Tania Gandamihardja

Group HR, BAE Systems

6 July 2022

Tania Gandamihardja

on

Pathways to CEO

Tania Gandamihardja

Why has BAE Systems joined 25×25?

We joined 25×25 because we believe in its mission. We do want to increase the level of representation we have on the executive committee level, but also throughout the company, and we feel that we probably can’t do it by ourselves, because getting input and sharing of best practices by other companies who are also on the same journey would help us tremendously. I think that’s one of the reasons why we joined 25×25.

Can you tell us about your personal journey?

I started my career a long time ago. So I did Chemistry at university. I realised that I didn’t want to spend more than 20 hours in the lab because it wasn’t just for me so I joined HR.

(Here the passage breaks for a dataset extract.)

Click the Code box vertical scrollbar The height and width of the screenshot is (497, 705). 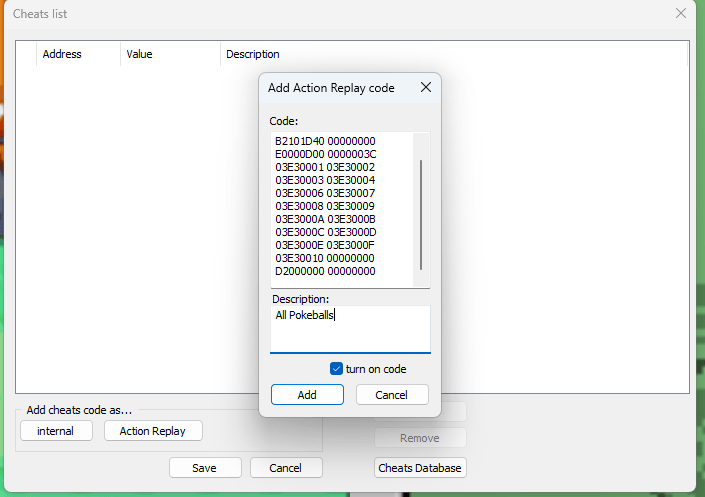click(x=421, y=210)
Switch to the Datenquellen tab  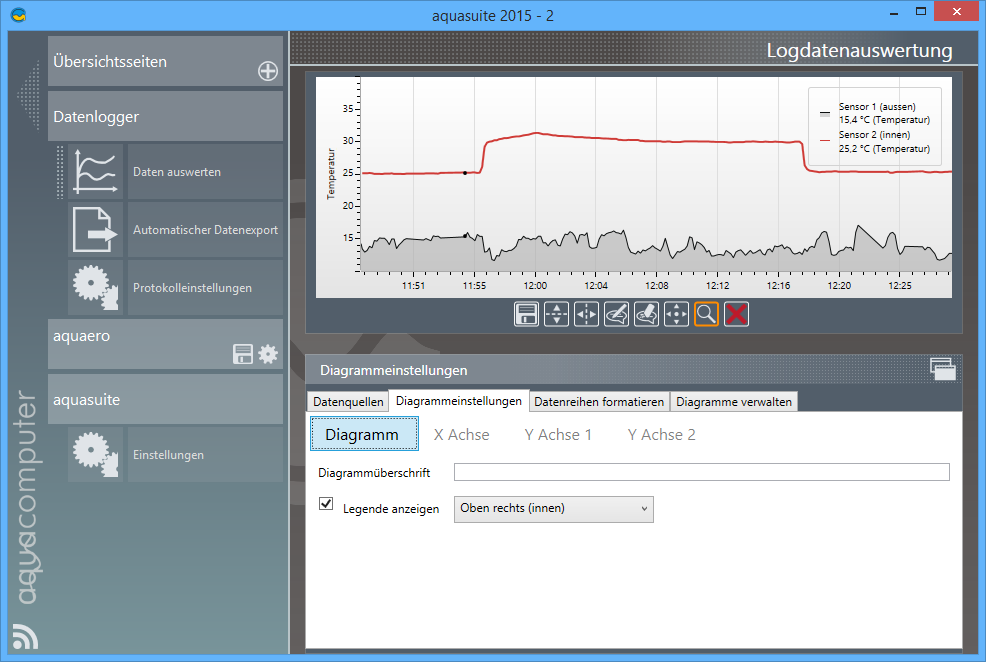coord(347,402)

I’d worked for seven years in Pricewaterhouse in Indonesia. I moved to Indonesia from the UK in the mid-nineties after university, two years after university, because Asia was booming at the time, it was a tiger economy. I wanted to join in that peak.

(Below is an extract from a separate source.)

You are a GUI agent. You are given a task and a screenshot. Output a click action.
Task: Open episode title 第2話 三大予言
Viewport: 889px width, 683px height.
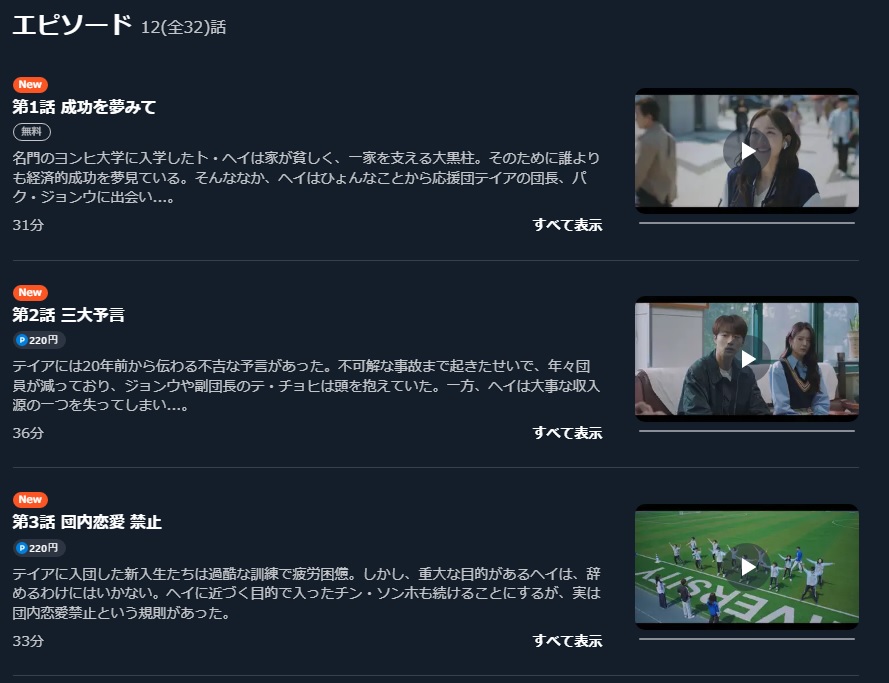[69, 315]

So I joined Pricewaterhouse and then I joined the oil & gas industry, where I stayed for 23 years. And I was fortunate enough because the company that I had joined was very much a multinational company. They have always recruited people where they work because back in the 1960s, I believe, they had a visionary CEO where he had stated that if they wanted to be a multinational company, they had to recruit where they work.

So being Asian working in an Asian country for a multinational company, I had the same opportunity as a Brit would have, a white woman or a white man would have working in the UK. So I travelled around the world with that company for 23 years and it was great, it was wonderful. And after 23 years I left and joined BAE Systems.

Can you tell us about some of your specific challenges?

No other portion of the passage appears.